Godfather Of Gegenpressing: Everything You Need To Know About Ralf Rangnick
Manchester United are set to appoint Ralf Rangnick as interim manager.
The German coach will be handed a six-month contract at Old Trafford. At the end of the season, the Red Devils will name a permanent boss, while he will be moved upstairs to work in a consultancy role for the club for a further two years.
Rangnick is widely regarded as a football visionary. Here’s a detailed look at the 63-year-old’s coaching career and philosophy that led to him being hugely respected amongst his peers despite a lack of a football powerhouse on his CV. Although that’s going to change very soon with United.
Career
Not that it matters, but Rangnick’s playing career was underwhelming and limited to lower league clubs, including a brief period in England.
His coaching career started at the age of 25 at his hometown club Viktoria Backnang. After spells in the lower divisions with clubs like Stuttgart II and Lippoldsweiler, his big break came 15 years later with Stuttgart in the Bundesliga.

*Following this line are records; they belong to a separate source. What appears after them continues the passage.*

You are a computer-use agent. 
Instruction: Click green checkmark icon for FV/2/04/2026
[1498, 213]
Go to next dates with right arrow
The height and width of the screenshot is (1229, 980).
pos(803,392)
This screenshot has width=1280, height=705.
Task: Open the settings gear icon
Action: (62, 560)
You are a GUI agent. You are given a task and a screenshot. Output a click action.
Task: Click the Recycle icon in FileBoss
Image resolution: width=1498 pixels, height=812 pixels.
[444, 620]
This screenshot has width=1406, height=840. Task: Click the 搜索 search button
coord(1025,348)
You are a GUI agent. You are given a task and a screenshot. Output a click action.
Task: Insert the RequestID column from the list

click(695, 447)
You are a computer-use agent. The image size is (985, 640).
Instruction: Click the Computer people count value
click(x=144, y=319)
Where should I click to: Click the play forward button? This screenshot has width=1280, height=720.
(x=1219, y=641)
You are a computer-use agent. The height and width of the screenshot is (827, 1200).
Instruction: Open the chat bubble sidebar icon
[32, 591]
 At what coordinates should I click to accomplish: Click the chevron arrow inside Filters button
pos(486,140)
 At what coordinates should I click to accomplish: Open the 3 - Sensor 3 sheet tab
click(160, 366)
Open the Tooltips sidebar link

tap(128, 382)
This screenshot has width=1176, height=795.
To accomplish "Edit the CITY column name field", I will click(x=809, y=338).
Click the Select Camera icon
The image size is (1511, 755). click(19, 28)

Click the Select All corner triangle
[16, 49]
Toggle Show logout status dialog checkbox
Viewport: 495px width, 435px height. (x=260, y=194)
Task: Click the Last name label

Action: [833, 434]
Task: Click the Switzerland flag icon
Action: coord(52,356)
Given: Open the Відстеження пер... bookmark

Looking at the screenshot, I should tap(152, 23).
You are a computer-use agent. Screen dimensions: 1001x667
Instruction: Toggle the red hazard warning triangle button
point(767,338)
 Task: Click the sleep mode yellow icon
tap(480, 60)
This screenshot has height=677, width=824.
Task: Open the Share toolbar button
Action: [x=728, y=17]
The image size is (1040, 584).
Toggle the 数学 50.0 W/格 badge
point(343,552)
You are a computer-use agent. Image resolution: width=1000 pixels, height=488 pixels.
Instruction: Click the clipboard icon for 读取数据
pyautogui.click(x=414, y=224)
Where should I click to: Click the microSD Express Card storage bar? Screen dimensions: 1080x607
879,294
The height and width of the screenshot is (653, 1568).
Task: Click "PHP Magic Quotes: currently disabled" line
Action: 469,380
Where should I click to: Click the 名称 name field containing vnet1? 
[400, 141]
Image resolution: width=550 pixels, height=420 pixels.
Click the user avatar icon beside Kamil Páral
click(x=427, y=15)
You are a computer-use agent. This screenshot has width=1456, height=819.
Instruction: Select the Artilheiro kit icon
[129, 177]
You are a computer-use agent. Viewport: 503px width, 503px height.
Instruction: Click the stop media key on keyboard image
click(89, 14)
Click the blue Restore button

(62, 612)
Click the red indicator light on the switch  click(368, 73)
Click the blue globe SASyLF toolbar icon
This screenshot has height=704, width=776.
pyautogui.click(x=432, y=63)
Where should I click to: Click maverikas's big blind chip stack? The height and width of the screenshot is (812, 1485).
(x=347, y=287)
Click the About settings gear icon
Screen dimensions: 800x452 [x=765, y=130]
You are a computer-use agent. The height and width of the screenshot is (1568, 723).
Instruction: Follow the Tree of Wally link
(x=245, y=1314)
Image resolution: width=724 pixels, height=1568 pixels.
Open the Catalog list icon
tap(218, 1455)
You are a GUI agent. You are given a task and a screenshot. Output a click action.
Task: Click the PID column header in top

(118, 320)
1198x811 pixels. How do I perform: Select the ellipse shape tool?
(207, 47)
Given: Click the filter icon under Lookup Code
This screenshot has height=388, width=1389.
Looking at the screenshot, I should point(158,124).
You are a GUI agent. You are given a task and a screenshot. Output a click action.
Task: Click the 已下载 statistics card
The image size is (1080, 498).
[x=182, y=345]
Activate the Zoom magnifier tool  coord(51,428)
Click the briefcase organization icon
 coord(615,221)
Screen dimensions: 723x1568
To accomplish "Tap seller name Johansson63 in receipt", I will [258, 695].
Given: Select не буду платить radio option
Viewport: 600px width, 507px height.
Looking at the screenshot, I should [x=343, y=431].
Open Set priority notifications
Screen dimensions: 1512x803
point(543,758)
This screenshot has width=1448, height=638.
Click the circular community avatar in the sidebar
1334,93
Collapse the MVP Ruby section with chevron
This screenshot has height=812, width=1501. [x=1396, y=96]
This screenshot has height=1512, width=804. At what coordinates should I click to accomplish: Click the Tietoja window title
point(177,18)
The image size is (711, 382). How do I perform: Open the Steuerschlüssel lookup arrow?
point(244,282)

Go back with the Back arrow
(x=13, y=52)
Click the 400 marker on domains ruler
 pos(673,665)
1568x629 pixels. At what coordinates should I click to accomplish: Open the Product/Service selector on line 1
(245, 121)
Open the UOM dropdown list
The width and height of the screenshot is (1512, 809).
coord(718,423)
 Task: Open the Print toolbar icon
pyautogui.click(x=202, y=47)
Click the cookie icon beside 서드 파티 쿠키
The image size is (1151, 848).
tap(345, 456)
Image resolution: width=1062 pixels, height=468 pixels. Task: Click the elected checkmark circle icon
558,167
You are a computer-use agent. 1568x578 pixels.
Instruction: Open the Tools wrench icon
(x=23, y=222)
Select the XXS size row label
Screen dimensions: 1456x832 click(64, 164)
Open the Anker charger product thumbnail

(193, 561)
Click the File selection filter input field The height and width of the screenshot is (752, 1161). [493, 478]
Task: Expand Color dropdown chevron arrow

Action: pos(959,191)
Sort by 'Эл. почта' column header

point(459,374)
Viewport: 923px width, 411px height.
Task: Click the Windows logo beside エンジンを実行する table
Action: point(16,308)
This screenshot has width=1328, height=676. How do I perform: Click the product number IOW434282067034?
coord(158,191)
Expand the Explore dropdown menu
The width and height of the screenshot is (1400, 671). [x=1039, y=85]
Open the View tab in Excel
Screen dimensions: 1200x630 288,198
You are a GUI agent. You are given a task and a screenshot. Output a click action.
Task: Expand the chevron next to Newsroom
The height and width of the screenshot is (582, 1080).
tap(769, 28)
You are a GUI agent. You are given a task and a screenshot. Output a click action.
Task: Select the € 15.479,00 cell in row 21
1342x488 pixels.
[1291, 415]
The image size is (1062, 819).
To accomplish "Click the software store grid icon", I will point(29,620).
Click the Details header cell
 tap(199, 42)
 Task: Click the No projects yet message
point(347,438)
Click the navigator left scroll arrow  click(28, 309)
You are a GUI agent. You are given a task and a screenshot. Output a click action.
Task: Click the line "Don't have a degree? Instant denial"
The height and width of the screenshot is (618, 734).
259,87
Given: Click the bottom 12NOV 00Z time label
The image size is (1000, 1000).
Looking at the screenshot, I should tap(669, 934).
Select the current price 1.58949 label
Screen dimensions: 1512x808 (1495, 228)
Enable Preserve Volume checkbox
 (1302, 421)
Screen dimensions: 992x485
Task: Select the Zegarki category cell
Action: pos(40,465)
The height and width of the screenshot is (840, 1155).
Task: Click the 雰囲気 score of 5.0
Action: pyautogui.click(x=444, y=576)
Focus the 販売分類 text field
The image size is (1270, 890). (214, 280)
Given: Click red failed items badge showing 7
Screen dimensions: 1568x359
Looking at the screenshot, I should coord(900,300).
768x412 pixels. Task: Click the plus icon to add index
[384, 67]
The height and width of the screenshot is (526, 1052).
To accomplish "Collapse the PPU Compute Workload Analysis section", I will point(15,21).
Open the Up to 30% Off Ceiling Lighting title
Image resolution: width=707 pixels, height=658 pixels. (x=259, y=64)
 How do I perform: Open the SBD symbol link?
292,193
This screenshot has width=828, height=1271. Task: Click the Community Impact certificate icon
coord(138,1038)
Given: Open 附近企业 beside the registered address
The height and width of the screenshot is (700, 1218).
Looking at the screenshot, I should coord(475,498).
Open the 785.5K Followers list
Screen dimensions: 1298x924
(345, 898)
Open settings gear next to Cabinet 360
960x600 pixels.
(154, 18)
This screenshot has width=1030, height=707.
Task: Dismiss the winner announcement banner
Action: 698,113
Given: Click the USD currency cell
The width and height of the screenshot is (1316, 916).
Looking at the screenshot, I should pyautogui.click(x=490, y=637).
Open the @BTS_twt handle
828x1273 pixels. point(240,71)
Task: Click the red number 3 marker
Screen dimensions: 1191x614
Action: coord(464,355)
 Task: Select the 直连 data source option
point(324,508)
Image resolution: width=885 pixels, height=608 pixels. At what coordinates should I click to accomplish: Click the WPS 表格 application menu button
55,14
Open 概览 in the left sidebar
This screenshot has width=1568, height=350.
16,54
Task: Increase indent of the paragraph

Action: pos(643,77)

Stuttgart got into the UEFA Cup under his reign, but a disappointing second season saw him lose the job and drop down to the second tier to manage Hannover 96. He ushered them to promotion before managing Schalke and Hoffenheim.
During his second stint, Schalke reached the semi-finals of the Champions League in 2011 where they lost to Sir Alex Ferguson’s United.
Rangnick’s time at Hoffenheim was equally impressive, as he took the outfit from German football’s third tier to the top division.
Reflecting on his time at the club, he told ESPN: “What we did in Hoffenheim had a lot of influence on German football. I remember in our first year in the Bundesliga in 2008 we played Borussia Dortmund under Jurgen Klopp, who came from Mainz to Dortmund, and we dominated them 4-1. It could easily have been six or seven, because we continuously pressed them for the entire game. The following week Jurgen said that this is exactly the style of football he wants to play with Dortmund in the future. During the next two years he developed his team in such an impressive manner that they managed to win two consecutive championship titles and two cups.”
In 2012, Rangnick swapped the coaching role for off the field work, becoming director of football for both Red Bull Leipzig and Salzburg. Starting the Leipzig project from the fourth tier in Germany, he established them as one of Europe’s most exciting clubs, both in terms of recruitment and playing style.
He left the the Red Bull enterprise last year and joined Lokomotiv Moscow.
Philosophy
The ‘football professor’ was a nickname given to Rangnick in 1998 to mock his tactical approach. However, once his ideas started to revolutionise German football, inspiring coaches like Jurgen Klopp, Thomas Tuchel, and Julian Nagelsmann, the same moniker came in use to address him respectfully.
Gegenpressing, which means counter-pressing in German, is often associated with Klopp’s Liverpool, but Rangnick is the ‘godfather’ of this philosophy.
A friendly match against legendary coach Valeriy Lobanovskiy’s Dynamo Kiev in 1983 was his “football epiphany”, wherein Rangnick, for the first time, faced a team who systematically pressed.
The philosophy is ingrained in the football blueprint – a high-pressing, counter-pressing, proactive and attacking system which he has used in a career spanning nearly 40 years.
Ole Gunnar Solskjaer brought back a cultural identity at the Theatre of Dreams during his reign, and if Rangnick is given the desired control, his vision will establish a football identity and structure that United have been lacking ever since Sir Alex Ferguson retired.